Exercise tasks —
**A.** Repeat the text on prime implicants word for word, from "I encourage you" up to and including "for minimal sums.".
**B.** Write what comes next in the text on prime implicants, starting right after its last sentence.

Study text —
So we found the two prime implicants T'and R'. Both of those are of size 4 and if we look at the Carnot map we can clearly see there are no more prime implicants of size 4. And so then we go to size 2 and indeed there are... groupings of two that are present but no grouping of two is present which is not already entirely contained with one of the previously identified prime members.
And likewise this thing can be said for any groupings of one. So the two prime implicants, T prime and R prime, are the only prime implicants. And so now our next step, as usual after we have found all of our prime implicants, is to identify which of the prime implicants are essential. So we'll say essential prime implicants. And of course the way to identify these is by identifying the essential one cells.
I encourage you to take a moment to try to do this yourself. But the essential one cells will be here, here, here, and here. The only two one cells that are not essential are the one in the upper left-hand corner and the one in the upper right-hand corner. Both of those one cells are common to both of the prime implicants. So now that we have identified the essential one cells, we ask ourselves, which prime implicants are essential.
T prime is essential because it has this essential one cell and this essential one cell. And the R prime prime implicant is also essential because it has these two essential one cells. Therefore, both of the prime implicants that we have found are essential. And now we look for minimal sums.

Data section —
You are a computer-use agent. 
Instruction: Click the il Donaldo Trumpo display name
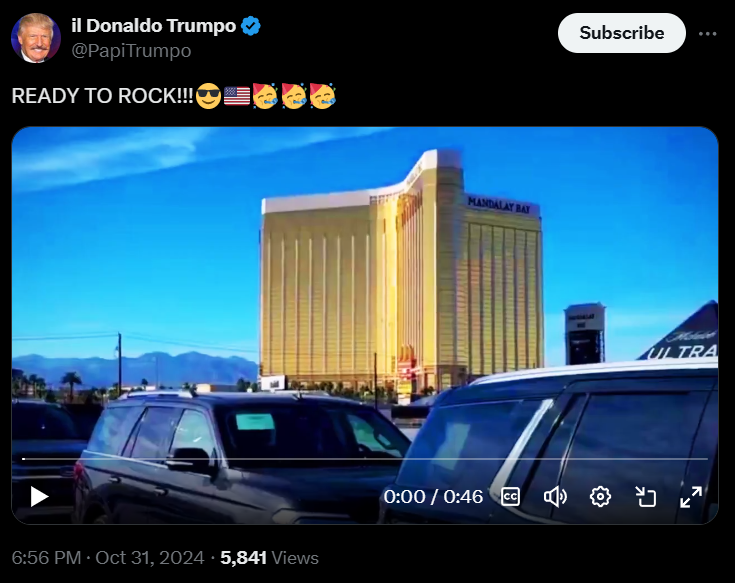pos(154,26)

...

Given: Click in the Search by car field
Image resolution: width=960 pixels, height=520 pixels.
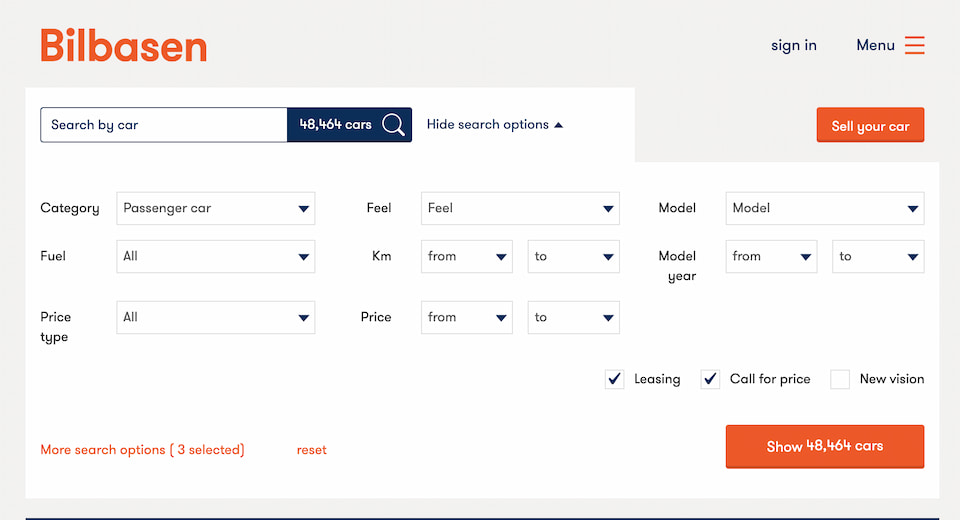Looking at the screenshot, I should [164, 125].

Expected outputs —
**A.**
I encourage you to take a moment to try to do this yourself. But the essential one cells will be here, here, here, and here. The only two one cells that are not essential are the one in the upper left-hand corner and the one in the upper right-hand corner. Both of those one cells are common to both of the prime implicants. So now that we have identified the essential one cells, we ask ourselves, which prime implicants are essential.
T prime is essential because it has this essential one cell and this essential one cell. And the R prime prime implicant is also essential because it has these two essential one cells. Therefore, both of the prime implicants that we have found are essential. And now we look for minimal sums.

**B.**
And this function is F3. So F3. Of R, S, and T, we write down the two essential prime applicants, T prime or R prime, and by including T prime, we have accounted for those terms and these terms, and then by including R prime in this sum, we have also so accounted for those terms and again as in all our previous examples so far by merely including the essential prime implicants we have accounted for the entire function and therefore this expression is sufficient. It is the only minimal sum for this problem.
And note that here we have two literals. So we have gone from, by using the Carnot map technique, we've gone from an expression with six literals to an expression with two literals. Two easy ways that you could show that these expressions are equivalent would be to find the truth table for each expression and make sure that the two truth tables are the same, or by algebraic methods you could fairly easily show that the second expression is equal to the first. So, that concludes all of the examples for Lecture 11. And now we'll look at some problems. So, the two problems for Lecture 11 are shown here.
Lecture 11.1 says... Find all minimal sums of f of x, y, z equals the sum of the min terms 1, 3, 5, and 7. And your choices are these four choices. 11.2 says find all minimal sums of g of x, y, z equals the product of the max terms 2 and 4. And here you have these four choices. So that concludes lecture 11. Good luck.